:: What to produce ::
Copy exactly the last part of the entries, starting from the line with "Task: Click the phrase" and including the final line.

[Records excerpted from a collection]
# # # # # # #

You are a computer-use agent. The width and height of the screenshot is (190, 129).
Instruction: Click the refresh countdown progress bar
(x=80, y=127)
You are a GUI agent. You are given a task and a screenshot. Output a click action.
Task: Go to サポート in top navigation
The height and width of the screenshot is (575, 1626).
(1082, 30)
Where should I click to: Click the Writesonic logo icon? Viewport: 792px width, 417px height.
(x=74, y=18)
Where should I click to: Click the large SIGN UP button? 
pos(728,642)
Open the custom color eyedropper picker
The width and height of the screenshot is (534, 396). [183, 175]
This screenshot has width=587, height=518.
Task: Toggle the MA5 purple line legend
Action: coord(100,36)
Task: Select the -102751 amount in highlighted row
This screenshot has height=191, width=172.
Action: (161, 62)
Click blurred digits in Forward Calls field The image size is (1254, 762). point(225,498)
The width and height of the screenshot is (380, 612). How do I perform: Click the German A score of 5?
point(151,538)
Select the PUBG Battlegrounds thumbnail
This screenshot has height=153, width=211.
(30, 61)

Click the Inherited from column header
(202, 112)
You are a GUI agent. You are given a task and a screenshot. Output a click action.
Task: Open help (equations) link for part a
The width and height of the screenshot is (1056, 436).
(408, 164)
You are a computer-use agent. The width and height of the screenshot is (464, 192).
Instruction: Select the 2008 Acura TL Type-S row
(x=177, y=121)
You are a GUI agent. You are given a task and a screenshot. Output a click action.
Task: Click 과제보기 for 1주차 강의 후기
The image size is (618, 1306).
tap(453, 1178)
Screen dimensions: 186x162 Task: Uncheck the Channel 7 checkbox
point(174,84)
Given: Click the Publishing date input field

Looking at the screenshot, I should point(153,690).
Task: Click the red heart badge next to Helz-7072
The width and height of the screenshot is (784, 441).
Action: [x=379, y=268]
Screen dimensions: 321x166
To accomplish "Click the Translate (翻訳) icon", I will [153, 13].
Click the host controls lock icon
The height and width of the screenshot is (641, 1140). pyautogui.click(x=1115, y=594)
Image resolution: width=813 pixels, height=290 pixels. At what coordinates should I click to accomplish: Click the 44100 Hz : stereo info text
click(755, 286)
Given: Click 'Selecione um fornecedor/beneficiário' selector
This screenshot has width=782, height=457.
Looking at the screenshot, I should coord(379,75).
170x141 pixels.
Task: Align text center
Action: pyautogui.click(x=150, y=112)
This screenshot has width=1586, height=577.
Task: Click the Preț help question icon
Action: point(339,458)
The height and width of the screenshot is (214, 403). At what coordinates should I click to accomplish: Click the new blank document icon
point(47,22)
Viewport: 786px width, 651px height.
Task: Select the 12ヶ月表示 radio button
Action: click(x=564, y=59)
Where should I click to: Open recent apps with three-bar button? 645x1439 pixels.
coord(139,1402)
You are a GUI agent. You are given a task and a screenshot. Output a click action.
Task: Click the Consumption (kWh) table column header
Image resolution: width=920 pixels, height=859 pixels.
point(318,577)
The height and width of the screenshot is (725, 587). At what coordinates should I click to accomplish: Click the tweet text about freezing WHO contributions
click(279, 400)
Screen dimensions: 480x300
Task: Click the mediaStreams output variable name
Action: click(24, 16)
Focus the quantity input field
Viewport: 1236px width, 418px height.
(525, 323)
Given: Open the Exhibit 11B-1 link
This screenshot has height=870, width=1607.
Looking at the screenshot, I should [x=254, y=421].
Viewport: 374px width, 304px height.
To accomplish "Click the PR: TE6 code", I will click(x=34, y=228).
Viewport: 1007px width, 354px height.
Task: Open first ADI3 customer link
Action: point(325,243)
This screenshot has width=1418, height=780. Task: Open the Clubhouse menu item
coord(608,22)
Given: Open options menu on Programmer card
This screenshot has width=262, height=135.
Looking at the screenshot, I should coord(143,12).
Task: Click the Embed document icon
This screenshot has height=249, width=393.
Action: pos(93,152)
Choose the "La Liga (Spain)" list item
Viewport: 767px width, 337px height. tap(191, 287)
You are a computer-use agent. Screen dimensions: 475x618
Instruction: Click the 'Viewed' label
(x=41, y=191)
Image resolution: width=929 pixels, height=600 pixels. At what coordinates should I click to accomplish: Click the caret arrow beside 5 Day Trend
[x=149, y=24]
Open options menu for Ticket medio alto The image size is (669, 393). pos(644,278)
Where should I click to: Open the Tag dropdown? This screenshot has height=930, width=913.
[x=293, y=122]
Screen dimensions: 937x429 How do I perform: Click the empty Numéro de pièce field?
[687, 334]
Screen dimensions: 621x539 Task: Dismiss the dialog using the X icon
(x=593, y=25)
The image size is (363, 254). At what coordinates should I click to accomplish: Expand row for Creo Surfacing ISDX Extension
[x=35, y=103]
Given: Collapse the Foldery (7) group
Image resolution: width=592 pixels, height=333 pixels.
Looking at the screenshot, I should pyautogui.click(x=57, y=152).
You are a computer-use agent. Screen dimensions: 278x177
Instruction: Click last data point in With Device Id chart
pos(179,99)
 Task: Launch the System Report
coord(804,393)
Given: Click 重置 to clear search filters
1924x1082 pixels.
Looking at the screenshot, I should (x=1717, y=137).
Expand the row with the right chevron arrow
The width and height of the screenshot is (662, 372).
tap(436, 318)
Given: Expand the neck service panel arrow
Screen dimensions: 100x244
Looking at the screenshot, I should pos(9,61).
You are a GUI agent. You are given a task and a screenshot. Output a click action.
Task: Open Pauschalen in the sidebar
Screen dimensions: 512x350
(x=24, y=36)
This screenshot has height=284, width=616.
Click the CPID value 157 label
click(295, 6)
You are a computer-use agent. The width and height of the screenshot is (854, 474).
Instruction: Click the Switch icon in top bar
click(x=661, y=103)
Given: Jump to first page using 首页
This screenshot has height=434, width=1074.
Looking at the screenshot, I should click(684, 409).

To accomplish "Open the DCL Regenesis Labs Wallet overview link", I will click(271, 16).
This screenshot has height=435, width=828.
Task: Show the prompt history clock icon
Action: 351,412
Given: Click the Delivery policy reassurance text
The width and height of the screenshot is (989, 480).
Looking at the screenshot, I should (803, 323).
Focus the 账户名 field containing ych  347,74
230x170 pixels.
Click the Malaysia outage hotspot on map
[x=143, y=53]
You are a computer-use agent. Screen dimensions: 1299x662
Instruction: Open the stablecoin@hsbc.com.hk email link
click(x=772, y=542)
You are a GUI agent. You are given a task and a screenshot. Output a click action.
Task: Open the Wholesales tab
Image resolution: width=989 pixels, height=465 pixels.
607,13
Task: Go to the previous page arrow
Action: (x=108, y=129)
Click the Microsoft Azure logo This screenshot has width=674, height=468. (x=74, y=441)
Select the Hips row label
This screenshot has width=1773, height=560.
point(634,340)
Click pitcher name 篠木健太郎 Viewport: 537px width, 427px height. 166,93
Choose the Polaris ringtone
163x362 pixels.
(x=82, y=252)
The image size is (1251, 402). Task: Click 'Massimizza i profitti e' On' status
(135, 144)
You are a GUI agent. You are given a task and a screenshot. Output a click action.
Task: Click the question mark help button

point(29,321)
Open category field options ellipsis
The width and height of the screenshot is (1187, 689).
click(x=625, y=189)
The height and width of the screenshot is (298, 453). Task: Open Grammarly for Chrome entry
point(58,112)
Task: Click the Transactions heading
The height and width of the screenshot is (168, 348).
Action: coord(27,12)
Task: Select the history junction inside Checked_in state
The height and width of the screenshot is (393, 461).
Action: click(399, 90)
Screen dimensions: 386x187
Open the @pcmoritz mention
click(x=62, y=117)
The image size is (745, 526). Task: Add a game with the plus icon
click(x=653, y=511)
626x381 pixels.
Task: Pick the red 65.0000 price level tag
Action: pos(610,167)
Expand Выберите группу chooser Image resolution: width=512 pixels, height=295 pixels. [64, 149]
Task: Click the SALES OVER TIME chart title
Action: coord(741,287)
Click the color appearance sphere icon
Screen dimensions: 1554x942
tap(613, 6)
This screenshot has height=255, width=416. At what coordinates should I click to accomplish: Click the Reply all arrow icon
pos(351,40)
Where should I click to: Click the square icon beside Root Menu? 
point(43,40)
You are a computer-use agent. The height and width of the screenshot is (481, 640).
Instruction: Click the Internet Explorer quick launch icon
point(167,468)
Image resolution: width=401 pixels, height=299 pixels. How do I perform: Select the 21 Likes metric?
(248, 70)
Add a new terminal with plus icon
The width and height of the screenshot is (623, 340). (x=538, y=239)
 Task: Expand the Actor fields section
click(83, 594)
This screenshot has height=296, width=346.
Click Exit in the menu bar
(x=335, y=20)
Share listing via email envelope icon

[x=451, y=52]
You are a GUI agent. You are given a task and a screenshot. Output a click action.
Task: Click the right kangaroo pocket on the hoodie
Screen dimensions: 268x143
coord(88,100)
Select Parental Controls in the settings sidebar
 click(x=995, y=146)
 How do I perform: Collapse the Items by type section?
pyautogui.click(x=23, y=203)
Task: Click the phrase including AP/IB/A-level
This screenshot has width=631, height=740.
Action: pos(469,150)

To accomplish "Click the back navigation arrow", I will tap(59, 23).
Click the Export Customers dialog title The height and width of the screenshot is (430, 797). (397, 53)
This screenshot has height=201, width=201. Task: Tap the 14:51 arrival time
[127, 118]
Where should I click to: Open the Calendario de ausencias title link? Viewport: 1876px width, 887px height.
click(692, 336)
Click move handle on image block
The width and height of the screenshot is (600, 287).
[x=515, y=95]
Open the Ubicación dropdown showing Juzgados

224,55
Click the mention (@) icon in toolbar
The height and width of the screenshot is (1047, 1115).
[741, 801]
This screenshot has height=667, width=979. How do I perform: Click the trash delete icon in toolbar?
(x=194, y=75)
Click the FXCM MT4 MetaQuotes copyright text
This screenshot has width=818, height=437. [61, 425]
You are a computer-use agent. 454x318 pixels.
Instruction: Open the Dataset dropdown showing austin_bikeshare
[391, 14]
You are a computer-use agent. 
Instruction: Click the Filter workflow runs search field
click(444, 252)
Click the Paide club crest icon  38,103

# # # # # # #

:: Answer to this problem ::
Task: Click the phrase including AP/IB/A-level
This screenshot has width=631, height=740.
Action: pos(469,150)

To accomplish "Click the back navigation arrow", I will tap(59, 23).
Click the Export Customers dialog title The height and width of the screenshot is (430, 797). (397, 53)
This screenshot has height=201, width=201. Task: Tap the 14:51 arrival time
[127, 118]
Where should I click to: Open the Calendario de ausencias title link? Viewport: 1876px width, 887px height.
click(692, 336)
Click move handle on image block
The width and height of the screenshot is (600, 287).
[x=515, y=95]
Open the Ubicación dropdown showing Juzgados

224,55
Click the mention (@) icon in toolbar
The height and width of the screenshot is (1047, 1115).
[741, 801]
This screenshot has height=667, width=979. How do I perform: Click the trash delete icon in toolbar?
(x=194, y=75)
Click the FXCM MT4 MetaQuotes copyright text
This screenshot has width=818, height=437. [61, 425]
You are a computer-use agent. 454x318 pixels.
Instruction: Open the Dataset dropdown showing austin_bikeshare
[391, 14]
You are a computer-use agent. 
Instruction: Click the Filter workflow runs search field
click(444, 252)
Click the Paide club crest icon  38,103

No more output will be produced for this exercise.